WHAT YOU ARE ASKED TO DO » Beneath this task are records; count how many lines include the string "agent" and answer with that number alone.

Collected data
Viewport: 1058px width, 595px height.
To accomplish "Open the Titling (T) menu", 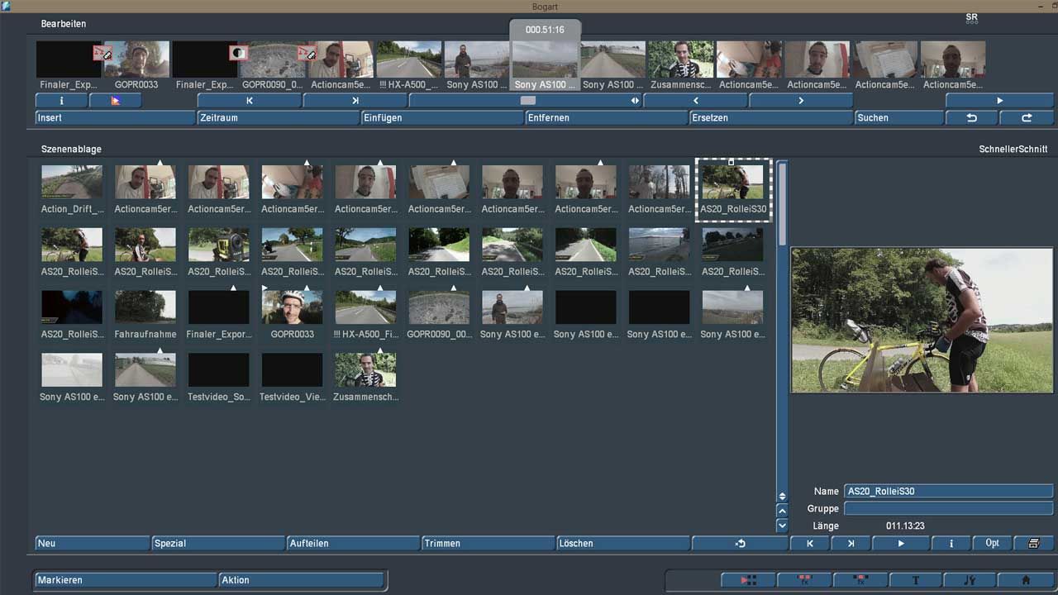I will [915, 580].
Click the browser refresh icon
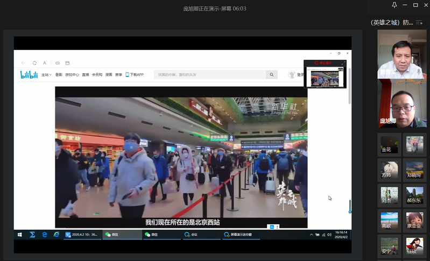Viewport: 430px width, 261px height. pos(34,63)
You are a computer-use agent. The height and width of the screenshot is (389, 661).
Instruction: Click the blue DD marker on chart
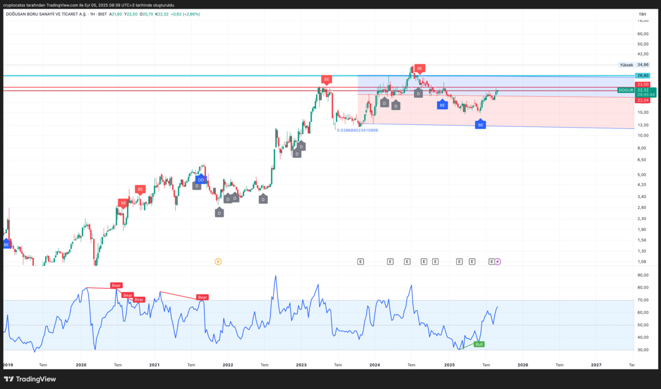point(201,179)
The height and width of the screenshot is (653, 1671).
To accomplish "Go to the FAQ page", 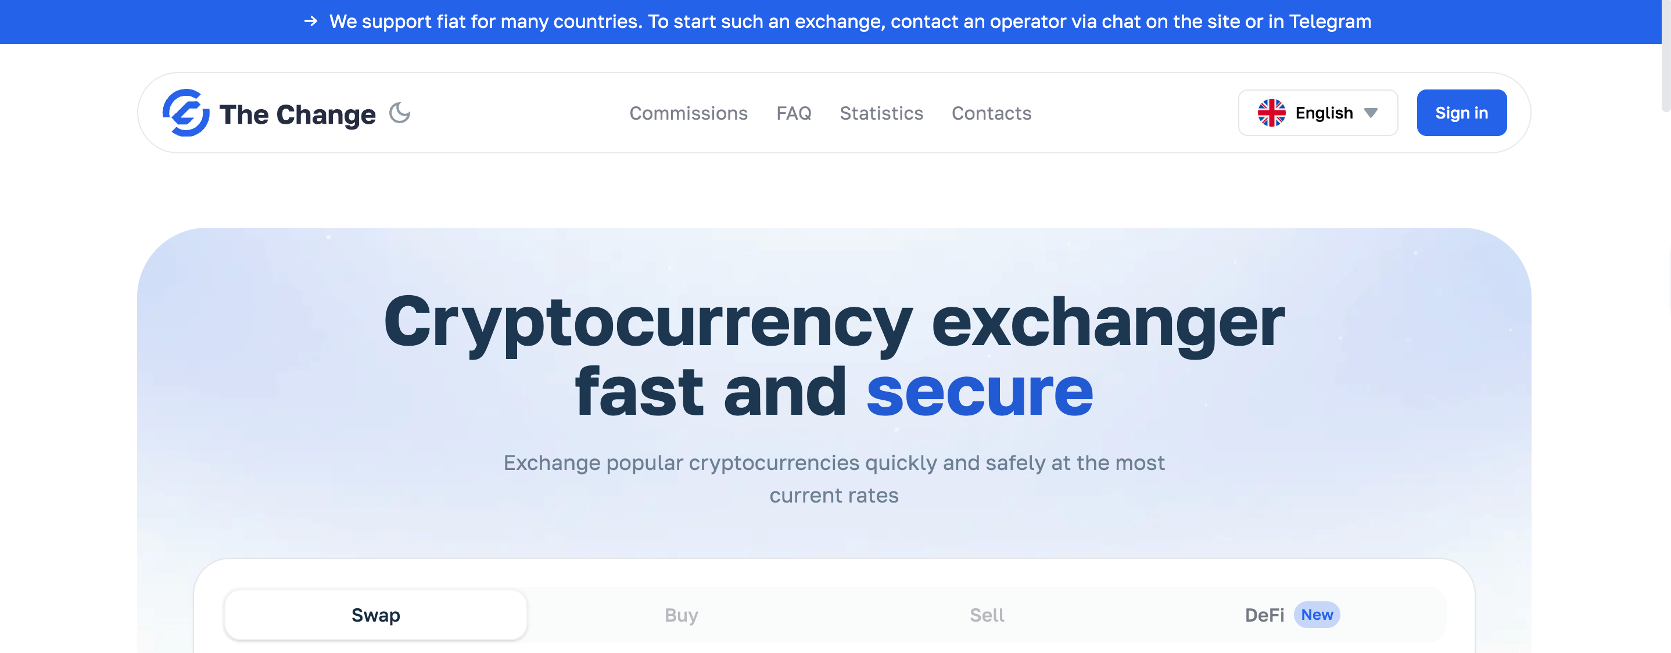I will coord(793,113).
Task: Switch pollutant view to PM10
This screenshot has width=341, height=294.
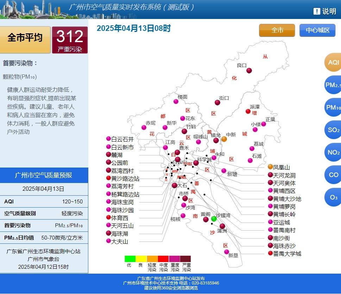Action: point(333,107)
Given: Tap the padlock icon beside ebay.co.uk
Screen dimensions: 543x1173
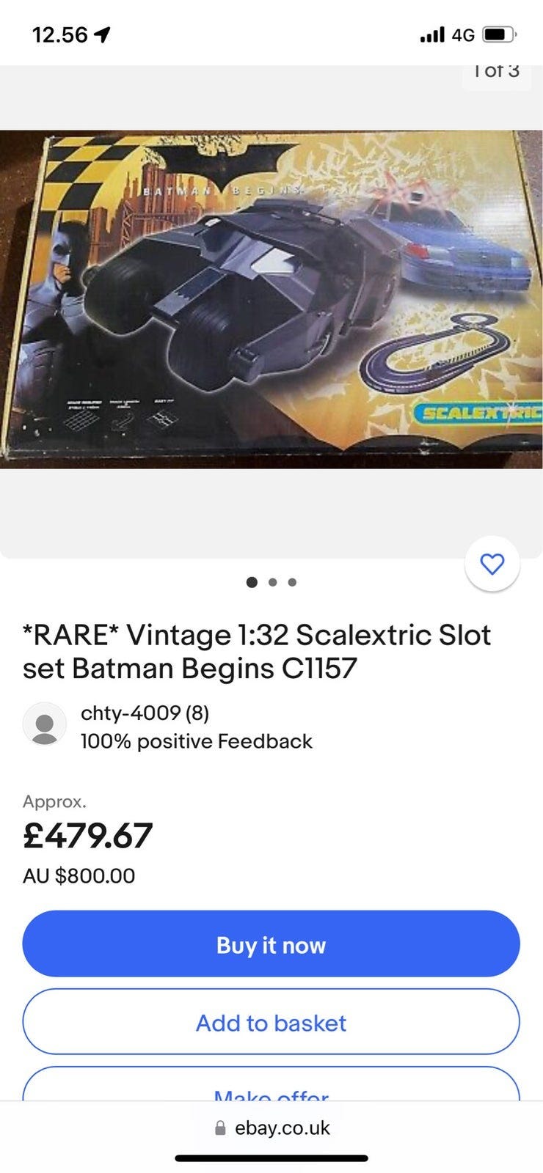Looking at the screenshot, I should (220, 1129).
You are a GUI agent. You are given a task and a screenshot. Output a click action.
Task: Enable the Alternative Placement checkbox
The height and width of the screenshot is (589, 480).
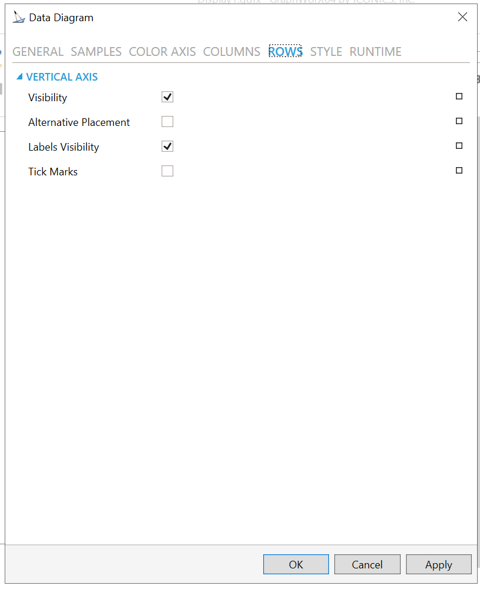coord(167,122)
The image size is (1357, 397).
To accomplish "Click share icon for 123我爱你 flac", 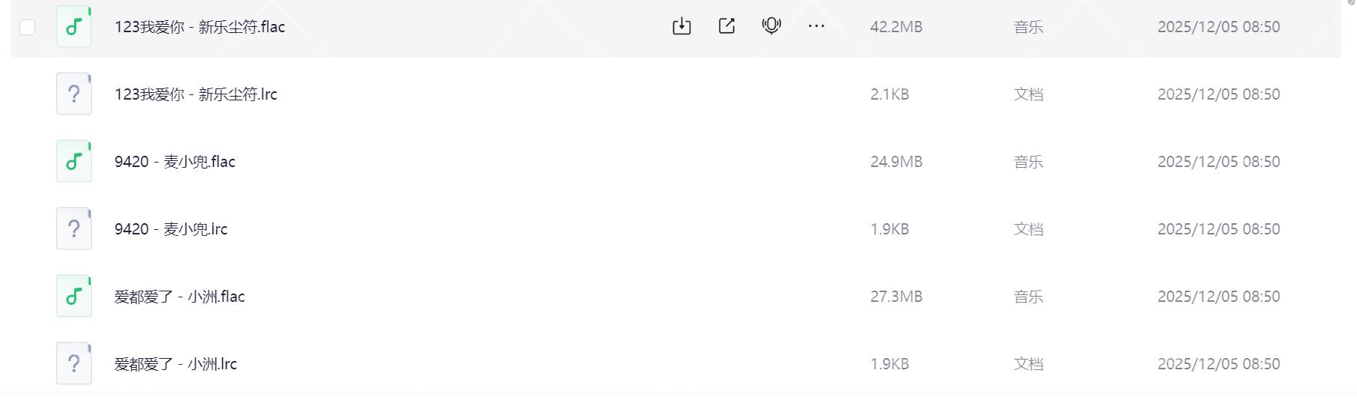I will (x=726, y=27).
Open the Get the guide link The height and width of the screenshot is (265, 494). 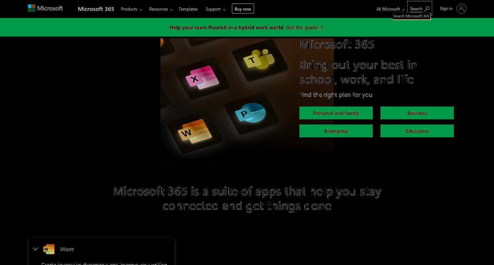coord(305,27)
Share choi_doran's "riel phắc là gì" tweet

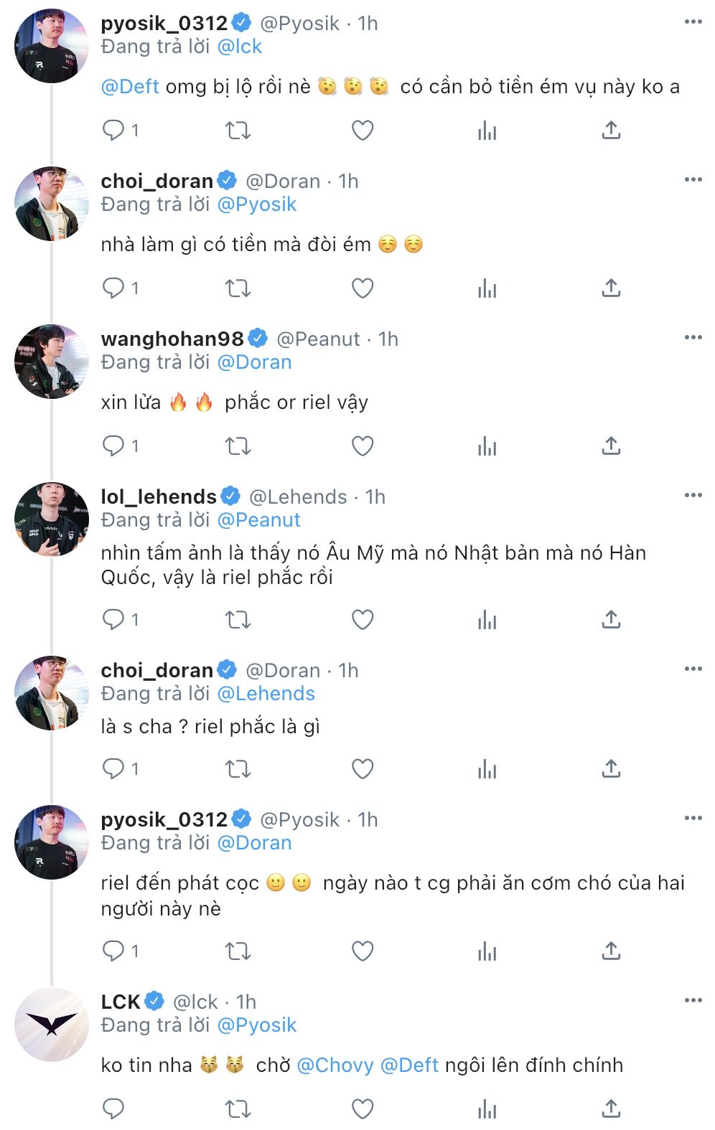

ANSWER AREA » 2